My friends, one of the worst things that could have possibly happened to me has happened. Later in this column I will be asking you to do something to show your empathy and solidarity with me.

No, l have not been asked by E-Cycle to deliver some packages to Nashville. As bad as that would be, what has hit me is a greater personal tragedy.

No, I have not been asked by Mayor Littlefield to write him a speech explaining why he is putting three speed humps on a short street with a 25 MPH speed limit. That would require the resurrection of Shakespeare and Hemingway and I don’t think I could pull that off even with the help of Uncle Oral.

No, I have not been asked by the city fathers and mothers to wash out the mouths of citizens caught in the downtown traffic gridlock the next time the boys in spandex gallantly pedal their little bicycles through our fair city. There is a better chance that I will be the first man in human history to jump off Lover’s Leap and fly across Chattanooga by simply flapping my arms.

Tasks to perform
1. In the column, how many speed humps is Mayor Littlefield putting on the short street?
2. Shorten the column's paragraph that begins "No, I have not been asked by Mayor Littlefield" while keeping its main facts.

Dataset content
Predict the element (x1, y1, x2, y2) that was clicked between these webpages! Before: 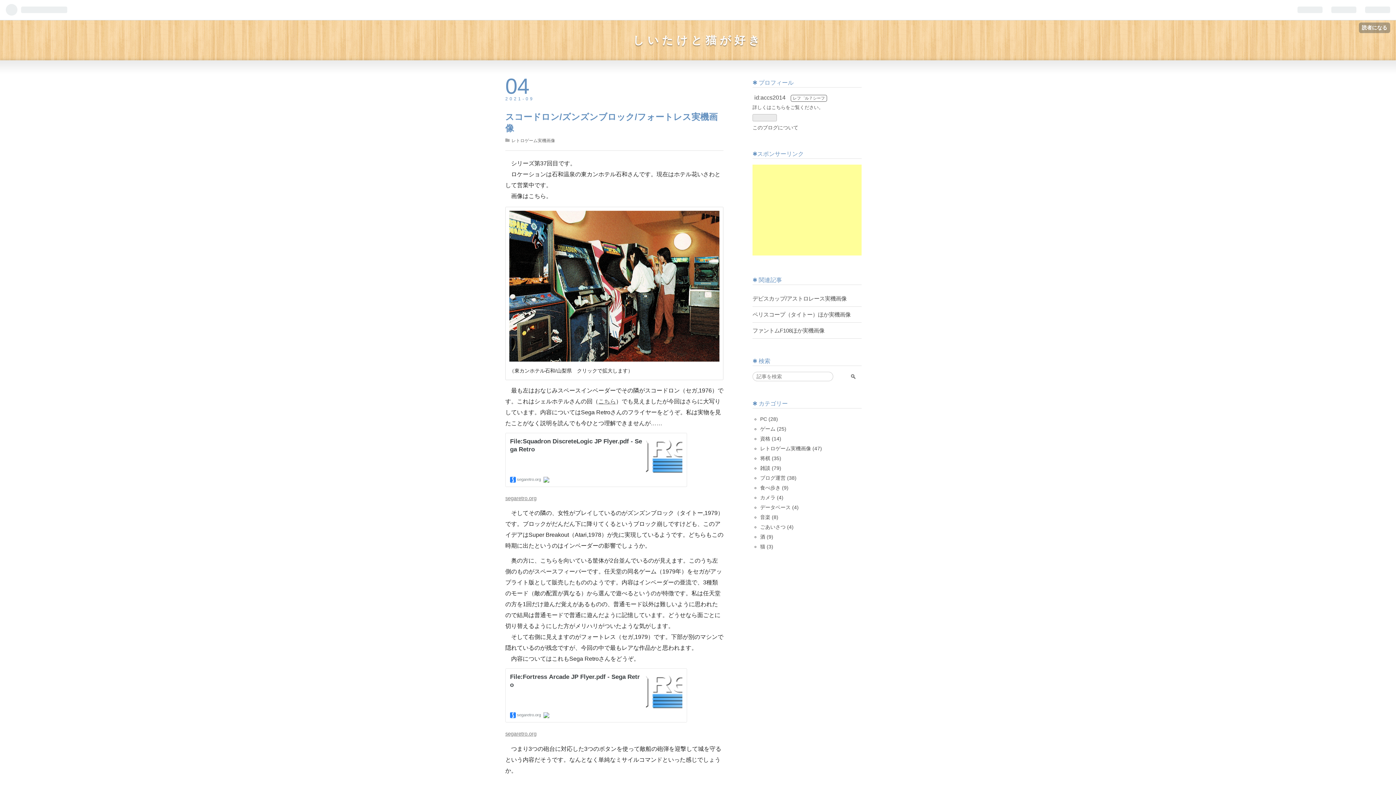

Answers for the tasks
1. Three

2. The writer has not been asked to write Mayor Littlefield a speech explaining why he is putting three speed humps on a short street with a 25 MPH speed limit. Such a speech would require bringing Shakespeare and Hemingway back to life, which the writer doubts could be done even with Uncle Oral's help.